* [Compiti assegnati]
- A) Traduci in inglese questa frase dell'ordinanza: "il giudice di primo grado ha respinto la domanda".
- B) Indica per ciascuna affermazione se concorda con l'ordinanza, rispondendo sì o no e citando le parole decisive del testo. (i) La Corte di appello di Potenza ha dichiarato illegittimo il trasferimento. (ii) La parte intimata ha svolto attività difensiva. (iii) Le mansioni svolte prima e dopo il trasferimento erano inquadrate in livelli diversi.
- C) Rispondi per favore a queste domande sull'ordinanza.
(i) Di quale data è la lettera con cui D. S. è stato trasferito?
(ii) Qual è il numero della sentenza della Corte di appello di Potenza?
(iii) Su quanti motivi si basa il ricorso per cassazione?

* [Testo fornito]
------------------------------------

Giurisprudenza – CORTE DI CASSAZIONE – Ordinanza 25 settembre 2020, n. 20242

Piano di riorganizzazione aziendale concordato con le
organizzazioni sindacali, Trasferimento ad un altro reparto, Espletamento di
mansioni inferiori a quelle originariamente assegnate, Risarcimento del danno
da demansionamento e mobbing, Non sussiste, Obbligo del datore di lavoro
all’adempimento in forma specifica, Deroga, Impossibilità di ricollocare il
lavoratore nelle mansioni precedentemente occupate o in altre equivalenti

 

Rilevato che

 

1. D. S., dipendente di V. s.p.a. con mansioni di
addetto alla manutenzione elettrica ed elettronica, inquadrato nel livello
“F” del c.c.n.l. di settore, premesso che con lettera del 19.9.2005,
in attuazione di un piano di riorganizzazione aziendale concordato con le
organizzazioni sindacali, era stato trasferito dal reparto di manutenzione
elettrica a quello di “taglio-imballo meccanizzato” con espletamento
di mansioni inferiori a quelle originariamente assegnate, ha adito il giudice
del lavoro chiedendo l’accertamento della illegittimità del trasferimento
interno con conseguente ordine alla società datrice di lavoro di ricollocarlo
nel reparto “manutenzione” , con attribuzione delle originarie
mansioni, e la condanna di V. s.p.a. al risarcimento del danno da
demansionamento e mobbing;

2. il giudice di primo grado ha respinto la domanda;

3. la Corte di appello di Potenza, con sentenza
395/2015, in parziale riforma della decisione, nel resto confermata, ha
dichiarato la illegittimità del trasferimento;

3.1. la Corte di merito ha fondato la illegittimità
del trasferimento sulla considerazione che la società datrice non aveva
dimostrato il rispetto dei criteri di selezione destinati a regolare la
mobilità interna quali concordati con le organizzazioni sindacali nell’ambito
di un accordo che recepiva un piano di riorganizzazione aziendale avente la
finalità di scongiurare la procedura di mobilità per riduzione del personale
già avviata dalla società; il rigetto della domanda di emissione di un ordine
di ricollocazione nel settore manutenzione è stato motivato con la circostanza
che il settore manutenzione era « passato a prevedere la sola figura del
manutentore elettromeccanico>>; il rigetto della domanda di accertamento
del demansionamento è stato motivato sia in considerazione della equivalenza
formale delle mansioni svolte prima e dopo il trasferimento, inquadrate
entrambe nel livello “F 3” del c.c.n.l. sia per la carente
allegazione nel ricorso introduttivo delle ragioni per le quali le mansioni di
successiva adibizione fossero da considerare, da un punto di vista sostanziale,
inferiori a quelle in precedenza espletate, tanto da non garantire lo
svolgimento e accrescimento del bagaglio di conoscenze ed esperienze già
acquisite; analoga carenza di allegazione è stata riscontrata in ordine alla
domanda di accertamento della condotta “mobbizzante” della parte
datoriale asseritamente realizzata con il pretesto della riorganizzazione
aziendale;

4. per la cassazione della decisione ha proposto
ricorso D. S. sulla base di due motivi; la parte intimata non ha svolto
attività difensiva;

 

Considerato che

 

1. con il primo motivo di ricorso parte ricorrente
deduce violazione e falsa applicazione dell’art.

------------------------------------

* [Dati forniti]
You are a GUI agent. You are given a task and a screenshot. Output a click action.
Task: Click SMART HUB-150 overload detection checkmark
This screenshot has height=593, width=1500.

------------------------------------

* [Risposte per compito]
- A) The first-instance judge rejected the claim.

- B)
(i) Sì: "ha dichiarato la illegittimità del trasferimento".
(ii) No: "la parte intimata non ha svolto attività difensiva".
(iii) No: "inquadrate entrambe nel livello “F 3” del c.c.n.l.".

- C)
(i) 19.9.2005
(ii) 395/2015
(iii) Due